TORONTO: High-risk air quality warnings have been issued for millions of people across North America due to ongoing wildfires in Canada.
Wildfire smoke has blanketed major cities in Ontario and Quebec, including Toronto and its surrounding areas. The smoke has reached as far as New York City and Connecticut, where air quality has been classified as “unhealthy”.
Much of the smoke is coming from Quebec, where 160 fires are burning. Environment Canada issued its strongest warning Tuesday for Ottawa, deeming the air quality in the Canadian capital a “very high risk” to people’s health. In Toronto and its surrounding areas, the air quality has been classified as “high risk”.
The United States Environmental Protection Agency (EPA) has classified the air quality in much of the northeastern United States as “unhealthy”, especially for citizens who already had respiratory problems.
Air quality advisories include much of New York City and Connecticut. They stretch as far north as Boston and as far south as Pittsburgh and Washington DC. Parts of eastern Pennsylvania, New York and New England have seen their Air Quality Index top 200, meaning situations that are “very unhealthy for everyone”.
In New York, pictures taken on Tuesday showed an orange haze blanketing the city’s skyline due to the wildfire smoke from Canada that has travelled south.
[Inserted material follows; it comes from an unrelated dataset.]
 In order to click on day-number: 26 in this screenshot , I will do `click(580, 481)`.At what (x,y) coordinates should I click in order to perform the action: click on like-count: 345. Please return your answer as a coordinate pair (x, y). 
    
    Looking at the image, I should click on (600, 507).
Public health officials have cautioned citizens not to daily exercise outside and to minimise their exposure to the smoke as much as possible, as the air poses immediate and long-term health risks.
Deteriorating air quality has forced at least one region in Quebec – the Atikamekw community of Opitciwan, 350km north of Montreal – to transfer people with asthma and other respiratory problems away from the smoke.
Canada continues to see a more active wildfire season than normal. Federal officials cautioned on Monday that this summer may bring Canada’s largest fires yet because of dry and hot conditions that are forecast for much of the season. Fires across the country have already burned more than 3.3m hectares of land – a location 12 times the 10-year average for this time of year.
Thousands of citizens have been evacuated across the country, including in Quebec, where fires have burned around 200,000 hectares to date. Main fires have also been burning in British Columbia, Ontario, Alberta, Nova Scotia and the Northwest Territories.